Nanomaterials & the Environment

Nanomaterials and the Environment

Some of the world’s most innovative environmental research is being conducted at the University of Notre Dame’s Center for Nano Science and Technology. Here, multidisciplinary teams of engineers, geologists, chemists and biologists are studying biomaterials at the nanoscale – structures that are 1 to 100 nanometers wide. (To provide a sense of scale, a nanometer is a millionth of a millimeter long.) Their nano research involves the impact of certain materials, especially minerals, on human health and the environment. 

"Mineral properties are far more complex than scientists originally thought," says Patricia Maurice, professor of civil engineering and geological sciences. "We have demonstrated that mineral nanoparticles behave very differently with respect to environmental reactions and processes, compared to larger materials of the same mineral composition."

For example, Maurice is exploring how iron oxides and hydroxides at particle sizes less than 10 nanometers may behave differently in the environment, including how they bind pollutants or their availability to microorganisms, such as iron—consuming bacteria.

Maurice’s pioneering work has shown that particle size impacts "bioavailability" – the way certain chemicals are taken up by living organisms. In particular, Maurice has demonstrated that the degree of bioavailability of hematite (iron oxide) to soil bacteria is directly related to particle size. Particles dissolve more rapidly and release nutrient iron more quickly when they are 10 nanometers or less in size, compared to particles a few tens of nanometers larger. 

"The data suggest that enhanced bioavailability may be related to mechanisms that depend on cell—nanomineral proximity," says Maurice. "Cell—surface—associated molecules and/or the ability to chemically reduce nanoparticles at the cell—wall interface may also be important. The observed increase in bioavailability has important implications for other fields, including engineered nanoparticles for biomedical applications."

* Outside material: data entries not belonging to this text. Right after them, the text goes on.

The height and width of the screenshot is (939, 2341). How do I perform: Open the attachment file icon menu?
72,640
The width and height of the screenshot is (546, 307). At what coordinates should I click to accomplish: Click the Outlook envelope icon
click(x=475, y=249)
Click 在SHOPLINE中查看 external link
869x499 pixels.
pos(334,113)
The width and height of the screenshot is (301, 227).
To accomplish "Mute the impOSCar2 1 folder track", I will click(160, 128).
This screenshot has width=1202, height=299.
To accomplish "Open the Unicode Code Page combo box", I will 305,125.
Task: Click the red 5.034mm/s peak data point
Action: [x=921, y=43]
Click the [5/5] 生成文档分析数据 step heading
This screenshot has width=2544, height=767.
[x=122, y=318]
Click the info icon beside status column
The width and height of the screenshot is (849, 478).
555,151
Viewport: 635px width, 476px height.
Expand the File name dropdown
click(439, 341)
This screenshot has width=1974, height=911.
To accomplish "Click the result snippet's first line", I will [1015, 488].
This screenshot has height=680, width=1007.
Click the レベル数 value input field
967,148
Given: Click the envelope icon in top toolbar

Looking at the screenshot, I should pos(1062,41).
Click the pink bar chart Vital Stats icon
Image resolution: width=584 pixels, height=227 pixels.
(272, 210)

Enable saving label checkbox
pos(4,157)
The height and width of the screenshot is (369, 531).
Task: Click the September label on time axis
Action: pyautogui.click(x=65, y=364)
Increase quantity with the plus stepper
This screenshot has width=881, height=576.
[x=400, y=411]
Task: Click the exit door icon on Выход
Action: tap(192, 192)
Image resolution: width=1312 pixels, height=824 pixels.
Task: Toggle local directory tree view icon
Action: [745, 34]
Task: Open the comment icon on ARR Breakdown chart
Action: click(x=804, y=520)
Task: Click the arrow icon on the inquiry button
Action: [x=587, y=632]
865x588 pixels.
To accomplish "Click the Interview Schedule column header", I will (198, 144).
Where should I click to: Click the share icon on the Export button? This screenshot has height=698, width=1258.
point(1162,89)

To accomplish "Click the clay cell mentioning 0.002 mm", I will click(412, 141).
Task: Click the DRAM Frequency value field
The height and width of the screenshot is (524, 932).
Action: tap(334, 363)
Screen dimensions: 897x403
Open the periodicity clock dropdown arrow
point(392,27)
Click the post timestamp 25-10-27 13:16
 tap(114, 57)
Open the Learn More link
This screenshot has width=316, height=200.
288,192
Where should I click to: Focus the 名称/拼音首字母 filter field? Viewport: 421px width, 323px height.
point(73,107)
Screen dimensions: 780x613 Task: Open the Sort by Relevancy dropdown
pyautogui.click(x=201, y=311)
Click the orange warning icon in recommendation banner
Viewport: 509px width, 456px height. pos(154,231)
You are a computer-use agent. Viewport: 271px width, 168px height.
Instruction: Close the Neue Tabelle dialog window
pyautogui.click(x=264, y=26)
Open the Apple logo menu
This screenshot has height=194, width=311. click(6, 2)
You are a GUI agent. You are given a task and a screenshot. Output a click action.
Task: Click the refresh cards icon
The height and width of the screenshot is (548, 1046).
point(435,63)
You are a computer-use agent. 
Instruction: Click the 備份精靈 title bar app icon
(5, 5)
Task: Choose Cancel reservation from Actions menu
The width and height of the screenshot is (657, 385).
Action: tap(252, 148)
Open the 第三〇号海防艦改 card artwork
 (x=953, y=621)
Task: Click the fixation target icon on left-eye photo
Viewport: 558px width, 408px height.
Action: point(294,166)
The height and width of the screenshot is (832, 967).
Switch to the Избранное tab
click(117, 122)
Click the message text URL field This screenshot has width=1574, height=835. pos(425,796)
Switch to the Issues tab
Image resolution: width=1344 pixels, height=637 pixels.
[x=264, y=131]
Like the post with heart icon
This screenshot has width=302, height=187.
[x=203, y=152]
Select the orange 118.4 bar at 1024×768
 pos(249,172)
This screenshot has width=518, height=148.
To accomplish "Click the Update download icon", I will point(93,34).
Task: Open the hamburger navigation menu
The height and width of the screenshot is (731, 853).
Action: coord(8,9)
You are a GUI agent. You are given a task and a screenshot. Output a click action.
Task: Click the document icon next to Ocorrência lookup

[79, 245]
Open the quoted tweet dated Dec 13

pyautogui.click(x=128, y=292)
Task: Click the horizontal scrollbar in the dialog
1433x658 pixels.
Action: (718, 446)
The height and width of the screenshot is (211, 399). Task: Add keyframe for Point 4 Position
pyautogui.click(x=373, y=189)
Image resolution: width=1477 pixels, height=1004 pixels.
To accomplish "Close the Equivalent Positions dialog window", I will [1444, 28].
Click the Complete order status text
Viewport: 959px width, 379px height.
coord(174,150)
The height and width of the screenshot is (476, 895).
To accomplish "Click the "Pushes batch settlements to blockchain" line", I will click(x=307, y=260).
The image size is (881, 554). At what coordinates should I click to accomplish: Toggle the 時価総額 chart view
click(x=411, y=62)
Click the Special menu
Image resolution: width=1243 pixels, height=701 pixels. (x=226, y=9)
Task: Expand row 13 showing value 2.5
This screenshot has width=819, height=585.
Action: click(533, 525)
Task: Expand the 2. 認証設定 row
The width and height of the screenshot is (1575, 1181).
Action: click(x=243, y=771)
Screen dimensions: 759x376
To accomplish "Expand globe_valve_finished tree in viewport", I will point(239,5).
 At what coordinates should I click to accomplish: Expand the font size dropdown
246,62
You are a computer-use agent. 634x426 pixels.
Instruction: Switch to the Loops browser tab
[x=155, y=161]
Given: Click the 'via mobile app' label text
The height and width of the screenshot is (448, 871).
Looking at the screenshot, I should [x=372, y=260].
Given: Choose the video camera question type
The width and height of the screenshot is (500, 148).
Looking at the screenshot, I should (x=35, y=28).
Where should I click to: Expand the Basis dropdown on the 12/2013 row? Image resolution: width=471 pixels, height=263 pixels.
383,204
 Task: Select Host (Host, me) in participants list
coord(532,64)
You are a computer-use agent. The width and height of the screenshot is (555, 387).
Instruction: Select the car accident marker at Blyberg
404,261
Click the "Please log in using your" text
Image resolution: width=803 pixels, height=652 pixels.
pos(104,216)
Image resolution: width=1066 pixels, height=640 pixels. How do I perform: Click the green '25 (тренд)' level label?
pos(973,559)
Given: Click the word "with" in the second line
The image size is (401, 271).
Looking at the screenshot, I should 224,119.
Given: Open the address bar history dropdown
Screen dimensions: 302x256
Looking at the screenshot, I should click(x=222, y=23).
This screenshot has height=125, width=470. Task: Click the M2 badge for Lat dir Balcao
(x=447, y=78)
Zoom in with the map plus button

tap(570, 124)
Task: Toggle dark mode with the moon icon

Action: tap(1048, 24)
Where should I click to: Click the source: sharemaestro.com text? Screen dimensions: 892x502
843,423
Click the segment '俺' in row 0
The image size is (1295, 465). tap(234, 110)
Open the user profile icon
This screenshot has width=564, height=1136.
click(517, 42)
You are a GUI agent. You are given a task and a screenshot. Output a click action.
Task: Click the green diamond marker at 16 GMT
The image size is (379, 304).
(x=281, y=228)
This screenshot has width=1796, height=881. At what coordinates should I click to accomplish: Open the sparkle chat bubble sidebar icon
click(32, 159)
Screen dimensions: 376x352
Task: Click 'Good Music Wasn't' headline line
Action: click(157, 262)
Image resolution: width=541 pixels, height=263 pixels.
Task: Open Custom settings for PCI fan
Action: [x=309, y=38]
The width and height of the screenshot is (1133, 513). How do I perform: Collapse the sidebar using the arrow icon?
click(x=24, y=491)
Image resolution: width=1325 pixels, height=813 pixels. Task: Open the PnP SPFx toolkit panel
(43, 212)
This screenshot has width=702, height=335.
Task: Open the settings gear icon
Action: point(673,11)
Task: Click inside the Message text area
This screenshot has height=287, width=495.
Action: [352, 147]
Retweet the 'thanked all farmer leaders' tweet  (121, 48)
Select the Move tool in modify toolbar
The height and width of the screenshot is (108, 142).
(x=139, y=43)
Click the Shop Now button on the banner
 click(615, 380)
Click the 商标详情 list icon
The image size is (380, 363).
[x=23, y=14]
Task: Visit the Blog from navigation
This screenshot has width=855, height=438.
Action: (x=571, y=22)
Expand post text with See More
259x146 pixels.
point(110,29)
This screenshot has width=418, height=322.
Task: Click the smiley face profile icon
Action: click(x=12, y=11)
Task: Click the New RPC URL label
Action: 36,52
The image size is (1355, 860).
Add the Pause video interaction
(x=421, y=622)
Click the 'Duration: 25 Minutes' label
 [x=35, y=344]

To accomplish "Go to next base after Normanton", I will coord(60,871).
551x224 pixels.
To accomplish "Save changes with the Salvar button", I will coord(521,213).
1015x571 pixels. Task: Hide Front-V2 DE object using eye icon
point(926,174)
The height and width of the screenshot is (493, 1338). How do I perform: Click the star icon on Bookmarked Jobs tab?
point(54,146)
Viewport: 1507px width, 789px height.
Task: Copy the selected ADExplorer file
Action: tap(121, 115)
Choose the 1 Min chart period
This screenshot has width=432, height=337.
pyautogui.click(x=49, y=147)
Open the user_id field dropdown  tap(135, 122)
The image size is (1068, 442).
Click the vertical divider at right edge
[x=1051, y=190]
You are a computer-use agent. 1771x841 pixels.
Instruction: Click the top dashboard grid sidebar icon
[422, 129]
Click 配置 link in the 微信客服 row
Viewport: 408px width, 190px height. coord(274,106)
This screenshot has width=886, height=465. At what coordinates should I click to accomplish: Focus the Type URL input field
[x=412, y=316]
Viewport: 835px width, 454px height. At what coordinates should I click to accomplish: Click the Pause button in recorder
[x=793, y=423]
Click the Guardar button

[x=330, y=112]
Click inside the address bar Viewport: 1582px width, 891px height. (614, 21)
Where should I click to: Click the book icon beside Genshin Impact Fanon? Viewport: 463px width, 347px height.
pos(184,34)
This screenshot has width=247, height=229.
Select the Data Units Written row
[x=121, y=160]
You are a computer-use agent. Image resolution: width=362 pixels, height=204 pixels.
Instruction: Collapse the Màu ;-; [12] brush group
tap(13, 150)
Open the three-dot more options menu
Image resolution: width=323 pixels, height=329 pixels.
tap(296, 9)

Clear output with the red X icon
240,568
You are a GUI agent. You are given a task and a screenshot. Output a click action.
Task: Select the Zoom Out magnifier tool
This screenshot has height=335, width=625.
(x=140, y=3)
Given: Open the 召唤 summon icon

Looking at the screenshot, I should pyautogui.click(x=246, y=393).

Maurice is also exploring how nanoparticles affect the environment and human health. For example, are toxins and pollutants more easily taken up at the nanoscale and, therefore, more potentially harmful to the body? What are the impacts of natural and synthetic nanomaterials on the environment? How mobile are they in the water supply and in water treatment? How might exposure to sunlight affect their properties and reactivity? How do atmospheric nanoparticles affect the earth’s energy budget and climate change? 

"There is a whole world of nanoscale materials and processes we hardly understand, and it’s a wide—open field for exploration," says Maurice. "We need to develop a new theoretical understanding, and the math that goes with it, for nanoscale environmental processes. The toxicology of nanoparticles and their transport in environmental systems is a top concern. The nano—revolution has tremendous promise, but is also producing whole new classes of potential pollutants. We need to be wise in our use of this technology and the release of nanomaterials into the environment."